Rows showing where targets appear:
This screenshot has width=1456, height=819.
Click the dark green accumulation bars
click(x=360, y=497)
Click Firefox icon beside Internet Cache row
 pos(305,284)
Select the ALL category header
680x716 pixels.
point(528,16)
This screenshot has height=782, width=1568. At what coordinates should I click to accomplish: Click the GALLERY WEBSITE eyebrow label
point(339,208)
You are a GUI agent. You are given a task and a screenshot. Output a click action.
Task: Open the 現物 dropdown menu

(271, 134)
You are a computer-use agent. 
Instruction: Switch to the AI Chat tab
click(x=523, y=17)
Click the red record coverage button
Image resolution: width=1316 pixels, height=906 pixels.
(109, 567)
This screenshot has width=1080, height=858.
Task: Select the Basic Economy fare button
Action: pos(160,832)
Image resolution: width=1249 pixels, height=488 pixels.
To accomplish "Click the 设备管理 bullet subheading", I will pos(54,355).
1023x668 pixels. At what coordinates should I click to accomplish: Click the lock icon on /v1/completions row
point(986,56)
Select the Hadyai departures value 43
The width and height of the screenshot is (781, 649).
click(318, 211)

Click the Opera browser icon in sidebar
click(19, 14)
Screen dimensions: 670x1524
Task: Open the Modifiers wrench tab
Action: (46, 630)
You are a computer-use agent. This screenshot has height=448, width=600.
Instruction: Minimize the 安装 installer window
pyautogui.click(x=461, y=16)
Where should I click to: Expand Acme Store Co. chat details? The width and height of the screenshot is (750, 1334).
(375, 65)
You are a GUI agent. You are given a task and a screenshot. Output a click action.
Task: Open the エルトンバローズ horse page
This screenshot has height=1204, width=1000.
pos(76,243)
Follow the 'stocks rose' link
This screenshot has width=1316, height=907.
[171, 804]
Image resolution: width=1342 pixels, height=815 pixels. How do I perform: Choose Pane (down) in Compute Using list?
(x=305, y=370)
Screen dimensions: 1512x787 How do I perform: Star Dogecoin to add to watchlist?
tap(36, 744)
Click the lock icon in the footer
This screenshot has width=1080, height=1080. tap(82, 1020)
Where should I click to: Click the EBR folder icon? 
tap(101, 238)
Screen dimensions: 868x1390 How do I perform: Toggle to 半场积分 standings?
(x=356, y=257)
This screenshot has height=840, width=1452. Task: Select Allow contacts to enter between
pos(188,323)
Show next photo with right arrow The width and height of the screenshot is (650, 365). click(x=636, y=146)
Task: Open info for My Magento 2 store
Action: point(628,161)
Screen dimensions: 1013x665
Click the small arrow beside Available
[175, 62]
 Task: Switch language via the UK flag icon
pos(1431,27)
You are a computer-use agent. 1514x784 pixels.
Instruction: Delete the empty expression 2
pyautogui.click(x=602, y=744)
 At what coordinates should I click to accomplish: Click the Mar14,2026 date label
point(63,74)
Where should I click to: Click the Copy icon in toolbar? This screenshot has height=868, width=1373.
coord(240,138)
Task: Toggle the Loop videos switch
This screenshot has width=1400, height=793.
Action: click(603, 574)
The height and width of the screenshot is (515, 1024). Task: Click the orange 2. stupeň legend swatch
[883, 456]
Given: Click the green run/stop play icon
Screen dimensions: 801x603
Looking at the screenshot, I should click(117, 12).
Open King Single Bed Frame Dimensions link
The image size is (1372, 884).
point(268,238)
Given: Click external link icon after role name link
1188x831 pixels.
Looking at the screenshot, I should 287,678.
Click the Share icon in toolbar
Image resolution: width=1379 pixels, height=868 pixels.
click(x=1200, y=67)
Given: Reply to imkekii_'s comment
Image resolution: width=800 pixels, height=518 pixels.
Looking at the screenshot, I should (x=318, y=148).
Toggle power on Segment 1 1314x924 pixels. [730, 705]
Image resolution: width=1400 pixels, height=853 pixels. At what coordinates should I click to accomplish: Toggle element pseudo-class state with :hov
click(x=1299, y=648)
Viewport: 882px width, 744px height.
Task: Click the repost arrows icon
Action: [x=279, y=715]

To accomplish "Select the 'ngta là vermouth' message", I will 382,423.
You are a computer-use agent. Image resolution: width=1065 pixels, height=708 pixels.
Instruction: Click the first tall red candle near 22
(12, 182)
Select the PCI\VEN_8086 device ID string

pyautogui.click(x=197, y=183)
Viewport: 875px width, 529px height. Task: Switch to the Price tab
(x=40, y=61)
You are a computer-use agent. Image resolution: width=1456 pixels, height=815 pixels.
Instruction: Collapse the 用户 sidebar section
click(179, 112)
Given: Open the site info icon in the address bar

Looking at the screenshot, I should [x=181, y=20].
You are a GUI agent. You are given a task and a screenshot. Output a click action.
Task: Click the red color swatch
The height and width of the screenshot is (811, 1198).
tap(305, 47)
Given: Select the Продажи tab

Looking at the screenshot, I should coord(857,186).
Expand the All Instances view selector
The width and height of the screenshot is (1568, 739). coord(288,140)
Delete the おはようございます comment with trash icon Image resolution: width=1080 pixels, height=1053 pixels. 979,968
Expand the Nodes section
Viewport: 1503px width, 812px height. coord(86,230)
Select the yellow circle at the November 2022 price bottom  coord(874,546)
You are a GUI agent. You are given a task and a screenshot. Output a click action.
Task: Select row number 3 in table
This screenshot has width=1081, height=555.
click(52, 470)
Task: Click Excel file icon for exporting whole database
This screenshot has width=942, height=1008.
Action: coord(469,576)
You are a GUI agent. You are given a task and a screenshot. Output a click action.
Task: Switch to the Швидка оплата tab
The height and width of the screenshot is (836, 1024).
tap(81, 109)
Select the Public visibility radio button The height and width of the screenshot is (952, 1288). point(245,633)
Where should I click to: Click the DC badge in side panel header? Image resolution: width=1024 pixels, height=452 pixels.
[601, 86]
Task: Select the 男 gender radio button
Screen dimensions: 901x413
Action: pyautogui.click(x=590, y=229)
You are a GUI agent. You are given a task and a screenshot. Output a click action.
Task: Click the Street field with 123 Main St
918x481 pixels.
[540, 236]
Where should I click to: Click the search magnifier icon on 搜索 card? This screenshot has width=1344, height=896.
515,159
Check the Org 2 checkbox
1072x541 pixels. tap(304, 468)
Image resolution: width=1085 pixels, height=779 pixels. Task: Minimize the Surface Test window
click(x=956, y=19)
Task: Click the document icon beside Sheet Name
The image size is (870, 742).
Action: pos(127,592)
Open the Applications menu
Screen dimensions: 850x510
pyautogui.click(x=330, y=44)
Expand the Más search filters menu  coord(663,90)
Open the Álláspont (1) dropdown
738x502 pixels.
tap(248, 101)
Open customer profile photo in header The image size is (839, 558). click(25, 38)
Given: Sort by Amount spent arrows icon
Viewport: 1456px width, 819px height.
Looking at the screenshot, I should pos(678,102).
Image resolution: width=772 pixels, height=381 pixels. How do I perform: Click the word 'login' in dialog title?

:: Prompt ::
Copy these rows exactly. Start at the line containing "You are a computer-use agent. Image resolution: width=1065" and end after the line containing "Select the yellow".

:: Expected output ::
You are a computer-use agent. Image resolution: width=1065 pixels, height=708 pixels.
Instruction: Click the first tall red candle near 22
(12, 182)
Select the PCI\VEN_8086 device ID string

pyautogui.click(x=197, y=183)
Viewport: 875px width, 529px height. Task: Switch to the Price tab
(x=40, y=61)
You are a computer-use agent. Image resolution: width=1456 pixels, height=815 pixels.
Instruction: Collapse the 用户 sidebar section
click(179, 112)
Given: Open the site info icon in the address bar

Looking at the screenshot, I should [x=181, y=20].
You are a GUI agent. You are given a task and a screenshot. Output a click action.
Task: Click the red color swatch
The height and width of the screenshot is (811, 1198).
tap(305, 47)
Given: Select the Продажи tab

Looking at the screenshot, I should coord(857,186).
Expand the All Instances view selector
The width and height of the screenshot is (1568, 739). coord(288,140)
Delete the おはようございます comment with trash icon Image resolution: width=1080 pixels, height=1053 pixels. 979,968
Expand the Nodes section
Viewport: 1503px width, 812px height. coord(86,230)
Select the yellow circle at the November 2022 price bottom  coord(874,546)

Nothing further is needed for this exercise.